• _Saved entries_:
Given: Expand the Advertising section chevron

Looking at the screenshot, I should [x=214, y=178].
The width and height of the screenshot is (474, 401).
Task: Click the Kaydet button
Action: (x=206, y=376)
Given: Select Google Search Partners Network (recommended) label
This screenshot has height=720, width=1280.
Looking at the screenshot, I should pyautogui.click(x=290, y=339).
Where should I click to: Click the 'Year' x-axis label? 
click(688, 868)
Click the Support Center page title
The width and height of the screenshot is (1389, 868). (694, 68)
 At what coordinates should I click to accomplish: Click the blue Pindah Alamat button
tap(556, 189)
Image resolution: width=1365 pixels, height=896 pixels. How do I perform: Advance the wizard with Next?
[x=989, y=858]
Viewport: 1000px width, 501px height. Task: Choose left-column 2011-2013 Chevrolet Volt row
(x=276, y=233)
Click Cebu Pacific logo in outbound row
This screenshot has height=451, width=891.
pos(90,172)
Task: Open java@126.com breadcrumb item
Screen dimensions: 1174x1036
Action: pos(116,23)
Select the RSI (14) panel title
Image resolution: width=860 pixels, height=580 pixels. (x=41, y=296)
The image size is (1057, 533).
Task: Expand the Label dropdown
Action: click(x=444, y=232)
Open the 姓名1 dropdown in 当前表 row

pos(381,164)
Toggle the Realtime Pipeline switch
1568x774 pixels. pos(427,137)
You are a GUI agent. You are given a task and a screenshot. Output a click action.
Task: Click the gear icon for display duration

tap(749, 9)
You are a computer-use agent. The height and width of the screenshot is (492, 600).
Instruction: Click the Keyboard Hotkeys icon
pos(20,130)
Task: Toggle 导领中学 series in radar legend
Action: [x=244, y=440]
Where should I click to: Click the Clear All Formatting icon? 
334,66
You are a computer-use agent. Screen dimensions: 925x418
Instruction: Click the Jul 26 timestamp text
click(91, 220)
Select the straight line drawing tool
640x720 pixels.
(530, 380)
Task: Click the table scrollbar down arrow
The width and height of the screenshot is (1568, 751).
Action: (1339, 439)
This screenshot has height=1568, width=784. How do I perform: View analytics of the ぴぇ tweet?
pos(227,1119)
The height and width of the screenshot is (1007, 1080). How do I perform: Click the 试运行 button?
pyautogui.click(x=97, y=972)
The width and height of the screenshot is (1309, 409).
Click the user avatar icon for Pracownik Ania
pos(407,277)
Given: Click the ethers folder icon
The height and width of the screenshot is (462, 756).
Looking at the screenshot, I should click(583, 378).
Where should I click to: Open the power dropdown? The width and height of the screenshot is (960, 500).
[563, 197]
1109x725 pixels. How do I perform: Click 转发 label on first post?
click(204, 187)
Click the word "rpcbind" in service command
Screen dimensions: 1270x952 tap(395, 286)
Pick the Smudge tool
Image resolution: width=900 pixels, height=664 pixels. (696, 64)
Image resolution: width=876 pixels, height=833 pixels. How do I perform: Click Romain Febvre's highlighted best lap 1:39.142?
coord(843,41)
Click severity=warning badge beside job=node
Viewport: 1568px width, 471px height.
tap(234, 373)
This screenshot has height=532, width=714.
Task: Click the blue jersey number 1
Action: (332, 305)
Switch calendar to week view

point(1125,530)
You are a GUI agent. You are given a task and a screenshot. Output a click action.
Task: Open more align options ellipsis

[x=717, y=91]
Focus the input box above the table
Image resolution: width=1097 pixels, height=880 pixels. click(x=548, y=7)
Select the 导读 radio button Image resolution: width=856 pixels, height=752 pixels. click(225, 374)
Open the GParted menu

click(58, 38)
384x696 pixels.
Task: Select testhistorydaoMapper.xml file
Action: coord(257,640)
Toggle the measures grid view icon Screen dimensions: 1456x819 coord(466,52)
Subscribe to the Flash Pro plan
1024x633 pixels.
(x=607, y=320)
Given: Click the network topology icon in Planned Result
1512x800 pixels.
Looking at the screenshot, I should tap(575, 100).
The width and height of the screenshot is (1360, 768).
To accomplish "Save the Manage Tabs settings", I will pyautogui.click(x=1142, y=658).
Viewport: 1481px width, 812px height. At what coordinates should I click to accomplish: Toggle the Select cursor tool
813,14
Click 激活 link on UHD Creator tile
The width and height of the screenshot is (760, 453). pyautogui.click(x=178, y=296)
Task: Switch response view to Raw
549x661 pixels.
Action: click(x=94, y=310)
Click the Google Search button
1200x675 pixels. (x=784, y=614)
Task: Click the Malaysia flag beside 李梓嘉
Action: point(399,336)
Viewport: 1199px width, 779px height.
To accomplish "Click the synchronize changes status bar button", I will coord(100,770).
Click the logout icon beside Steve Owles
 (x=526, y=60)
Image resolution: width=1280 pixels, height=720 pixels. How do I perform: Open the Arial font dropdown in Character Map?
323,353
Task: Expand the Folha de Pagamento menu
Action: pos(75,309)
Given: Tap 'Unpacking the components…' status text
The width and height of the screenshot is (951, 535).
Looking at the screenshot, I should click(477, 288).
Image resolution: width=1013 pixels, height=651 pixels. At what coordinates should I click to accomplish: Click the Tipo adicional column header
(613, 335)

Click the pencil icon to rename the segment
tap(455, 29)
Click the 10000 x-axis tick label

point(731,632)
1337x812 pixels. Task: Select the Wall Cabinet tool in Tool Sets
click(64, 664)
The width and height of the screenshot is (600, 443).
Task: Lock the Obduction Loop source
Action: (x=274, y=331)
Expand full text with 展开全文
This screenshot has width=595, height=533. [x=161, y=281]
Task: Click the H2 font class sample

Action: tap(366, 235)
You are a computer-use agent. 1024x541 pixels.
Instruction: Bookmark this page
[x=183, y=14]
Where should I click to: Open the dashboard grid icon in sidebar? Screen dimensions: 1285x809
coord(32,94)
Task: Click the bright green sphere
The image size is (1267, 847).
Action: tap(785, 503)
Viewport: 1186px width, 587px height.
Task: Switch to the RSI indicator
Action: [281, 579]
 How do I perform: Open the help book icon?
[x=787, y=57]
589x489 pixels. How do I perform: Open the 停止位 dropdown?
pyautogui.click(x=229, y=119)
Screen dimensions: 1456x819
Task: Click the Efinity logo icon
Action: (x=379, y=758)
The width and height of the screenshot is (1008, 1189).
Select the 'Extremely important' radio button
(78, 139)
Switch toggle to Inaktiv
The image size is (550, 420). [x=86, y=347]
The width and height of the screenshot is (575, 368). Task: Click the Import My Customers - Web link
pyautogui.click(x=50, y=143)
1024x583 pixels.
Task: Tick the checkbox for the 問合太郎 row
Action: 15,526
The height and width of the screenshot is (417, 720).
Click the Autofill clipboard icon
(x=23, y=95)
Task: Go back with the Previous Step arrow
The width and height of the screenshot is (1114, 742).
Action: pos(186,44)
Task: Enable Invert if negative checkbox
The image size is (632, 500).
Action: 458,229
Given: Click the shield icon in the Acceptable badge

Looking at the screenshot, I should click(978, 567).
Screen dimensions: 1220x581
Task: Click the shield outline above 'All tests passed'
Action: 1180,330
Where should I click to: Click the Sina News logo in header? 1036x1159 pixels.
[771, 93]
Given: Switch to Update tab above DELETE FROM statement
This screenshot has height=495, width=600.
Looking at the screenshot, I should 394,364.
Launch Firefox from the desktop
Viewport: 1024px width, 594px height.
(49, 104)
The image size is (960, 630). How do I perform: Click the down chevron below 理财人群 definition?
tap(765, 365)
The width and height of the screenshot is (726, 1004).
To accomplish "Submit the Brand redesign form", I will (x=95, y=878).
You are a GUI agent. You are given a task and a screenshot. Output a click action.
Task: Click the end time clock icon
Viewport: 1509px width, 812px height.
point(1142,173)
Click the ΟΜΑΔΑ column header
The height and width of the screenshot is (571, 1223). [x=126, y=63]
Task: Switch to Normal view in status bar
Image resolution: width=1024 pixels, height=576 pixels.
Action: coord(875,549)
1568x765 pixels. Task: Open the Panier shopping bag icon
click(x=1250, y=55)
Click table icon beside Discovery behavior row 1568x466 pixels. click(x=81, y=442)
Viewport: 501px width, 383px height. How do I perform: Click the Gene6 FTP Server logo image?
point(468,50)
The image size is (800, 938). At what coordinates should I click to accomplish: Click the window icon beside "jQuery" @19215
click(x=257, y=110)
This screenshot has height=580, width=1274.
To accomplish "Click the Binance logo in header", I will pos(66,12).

• _PROMPT_: Above are some records; copy each line there that contains "status".

• _TASK SOLUTION_:
To accomplish "Click the synchronize changes status bar button", I will coord(100,770).
Given: Tap 'Unpacking the components…' status text
Task: Switch to Normal view in status bar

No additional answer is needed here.